Увы, рачительность сыграла с ними злую шутку. Рентабельность нефтедобычи стала многократно выше рентабельности любого иного производства в стране. Соответственно все доходы от нефти — и иные свободные средства — вкладывались только в нефтедобычу. Прочие же потребности стало выгоднее покрывать импортом, нежели собственным производством.
Импорту способствовал и рост курса гульдена. Ведь за этой валютой стояли теперь не только товары, произведенные на скромной территории Нидерландов, но и грандиозные нефтяные потоки. Стало быть, за каждый гульден можно было приобрести куда больше, чем прежде.
Зато экспорт из Нидерландов стал невыгоден. Марка, франк или песета, вырученные от продажи товаров местного производства, оборачивались меньшим, чем прежде, числом гульденов. И это дополнительно сокращало желание развивать собственное — не нефтяное — производство.
Без производства развилась инфляция. Как ни прирастал курс гульдена — число гульденов внутри страны, вырученных за нефть, росло ещё быстрее. А общий объём потребления физически не мог расти с той же скоростью. Соответственно и цены росли.
Через несколько лет вся экономика Нидерландов перестроилась на сырьевой лад. Кроме нефтедобычи, развивалась разве что сфера услуг — не повезёшь же квартиру к подметальщикам в Испанию! Промышленное — в том числе и высокотехнологичное сельскохозяйственное — производство почти заглохло.
А ещё через несколько лет по закону Саймона (о нём подробно — далее) нефтяной рынок рухнул. Нидерланды вновь — как после тюльпанной лихорадки — на годы остались без свободных средств и жизнеспособных производств.
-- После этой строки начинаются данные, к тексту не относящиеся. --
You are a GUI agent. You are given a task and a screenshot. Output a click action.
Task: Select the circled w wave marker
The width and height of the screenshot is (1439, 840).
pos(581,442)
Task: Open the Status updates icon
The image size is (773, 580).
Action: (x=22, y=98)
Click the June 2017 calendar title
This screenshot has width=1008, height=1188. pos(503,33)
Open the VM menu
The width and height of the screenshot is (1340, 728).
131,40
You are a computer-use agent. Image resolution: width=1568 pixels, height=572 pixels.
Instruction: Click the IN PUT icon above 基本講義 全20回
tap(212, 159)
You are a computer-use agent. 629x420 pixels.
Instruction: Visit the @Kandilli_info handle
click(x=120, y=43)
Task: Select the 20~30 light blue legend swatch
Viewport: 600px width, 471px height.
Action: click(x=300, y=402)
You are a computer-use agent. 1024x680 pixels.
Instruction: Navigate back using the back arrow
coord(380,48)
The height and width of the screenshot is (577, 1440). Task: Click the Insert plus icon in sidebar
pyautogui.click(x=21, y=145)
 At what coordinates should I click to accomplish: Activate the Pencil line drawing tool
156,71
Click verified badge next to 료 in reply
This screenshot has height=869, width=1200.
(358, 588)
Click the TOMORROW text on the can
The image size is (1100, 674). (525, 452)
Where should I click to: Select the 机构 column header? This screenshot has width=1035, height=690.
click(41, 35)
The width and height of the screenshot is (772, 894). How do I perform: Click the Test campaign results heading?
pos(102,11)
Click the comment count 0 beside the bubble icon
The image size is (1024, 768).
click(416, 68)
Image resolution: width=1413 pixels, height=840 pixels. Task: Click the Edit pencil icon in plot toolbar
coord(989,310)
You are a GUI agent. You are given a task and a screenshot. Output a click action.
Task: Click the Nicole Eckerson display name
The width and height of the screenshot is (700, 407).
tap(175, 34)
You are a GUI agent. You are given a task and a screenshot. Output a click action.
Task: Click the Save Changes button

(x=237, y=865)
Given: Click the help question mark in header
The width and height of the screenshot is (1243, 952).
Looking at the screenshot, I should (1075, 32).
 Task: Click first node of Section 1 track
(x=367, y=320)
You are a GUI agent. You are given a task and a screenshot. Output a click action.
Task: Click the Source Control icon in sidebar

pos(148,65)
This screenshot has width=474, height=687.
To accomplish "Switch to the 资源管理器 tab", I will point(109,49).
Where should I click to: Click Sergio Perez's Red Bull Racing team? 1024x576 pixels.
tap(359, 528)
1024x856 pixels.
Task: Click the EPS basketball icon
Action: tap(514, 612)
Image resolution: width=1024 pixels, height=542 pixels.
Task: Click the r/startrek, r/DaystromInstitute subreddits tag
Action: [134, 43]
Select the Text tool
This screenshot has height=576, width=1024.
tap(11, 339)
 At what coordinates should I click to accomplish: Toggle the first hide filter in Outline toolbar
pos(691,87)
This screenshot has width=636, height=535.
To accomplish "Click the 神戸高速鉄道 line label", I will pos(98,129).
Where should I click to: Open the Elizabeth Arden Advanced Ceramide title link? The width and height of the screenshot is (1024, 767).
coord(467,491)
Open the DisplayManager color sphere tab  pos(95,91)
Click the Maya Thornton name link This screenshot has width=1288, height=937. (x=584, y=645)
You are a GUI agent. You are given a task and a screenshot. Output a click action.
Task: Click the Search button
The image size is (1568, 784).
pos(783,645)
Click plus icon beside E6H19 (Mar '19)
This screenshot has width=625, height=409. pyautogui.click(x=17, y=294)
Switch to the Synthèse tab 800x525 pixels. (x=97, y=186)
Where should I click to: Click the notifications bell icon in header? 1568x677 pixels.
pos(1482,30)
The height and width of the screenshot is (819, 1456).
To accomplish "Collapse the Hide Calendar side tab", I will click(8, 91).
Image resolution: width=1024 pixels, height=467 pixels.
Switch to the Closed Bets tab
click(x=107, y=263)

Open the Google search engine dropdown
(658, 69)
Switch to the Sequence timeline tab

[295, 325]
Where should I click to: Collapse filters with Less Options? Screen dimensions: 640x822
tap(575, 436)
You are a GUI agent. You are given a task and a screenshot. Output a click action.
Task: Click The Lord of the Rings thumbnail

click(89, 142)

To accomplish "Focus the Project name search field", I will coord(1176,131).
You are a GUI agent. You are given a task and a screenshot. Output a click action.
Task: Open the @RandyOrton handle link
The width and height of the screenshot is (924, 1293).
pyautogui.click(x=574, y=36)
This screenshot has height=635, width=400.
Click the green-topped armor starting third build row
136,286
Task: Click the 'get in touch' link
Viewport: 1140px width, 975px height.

Отмеченная Илларионовым «попытка исправить структурные перекосы с помощью государственной промышленной политики» — далеко не единственная из множества болезней, связанных в сознании современных экономистов с заокеанской страной, ещё полтора века назад претендовавшей на первое место в мировом хозяйстве. Более того, по мнению большинства обозревателей, это даже далеко не главное аргентинское несчастье.
В самом деле, большинству простых граждан куда известнее кризис, обрушившийся на Аргентину на рубеже тысячелетий. Разразился он внезапно. Ещё вчера страну ставили нам в пример, заслушивались лекциями тамошних руководителей экономических ведомств (от Министерства торговли до государственного банка), прочили творцов аргентинского экономического чуда в главные консультанты последефолтной России… И вот уже на улицах Буэнос-Айреса толпы граждан, разгневанных утратой работы и сбережений, громят отделения банков и роскошные магазины, жгут автомобили (не только полицейские), перекрывают улицы, свергают министров и президентов.
Причина была довольно очевидна. Но тогдашние СМИ редко называли её вслух, поскольку любому из расхожих политических убеждений противоречил какой-нибудь компонент этой причины.
Аргентина строго соблюдала рекомендации Международного валютного фонда. Этот — крупнейший в мире — кредитор предоставляет займы на довольно стандартных условиях: приватизация как можно большей части экономики, сокращение налогов, отказ от любых форм вмешательства государства в хозяйственную деятельность.
Условия в целом разумные. Частный владелец, впрямую заинтересованный в больших долгосрочных доходах, при прочих равных условиях добивается большей эффективности предприятия, чем чиновник, чьи доходы и устойчивость служебного положения зависят от чего угодно, только не от результатов собственной работы. По той же причине получатель дохода распорядится им в среднем разумнее, нежели чиновник, изымающий часть дохода в виде налога. А уж вмешательство чиновника в работу частного предприятия и вовсе оборачивается, как правило, такой катастрофической некомпетентностью, что дешевле откупиться (и это в свою очередь порождает коррупцию).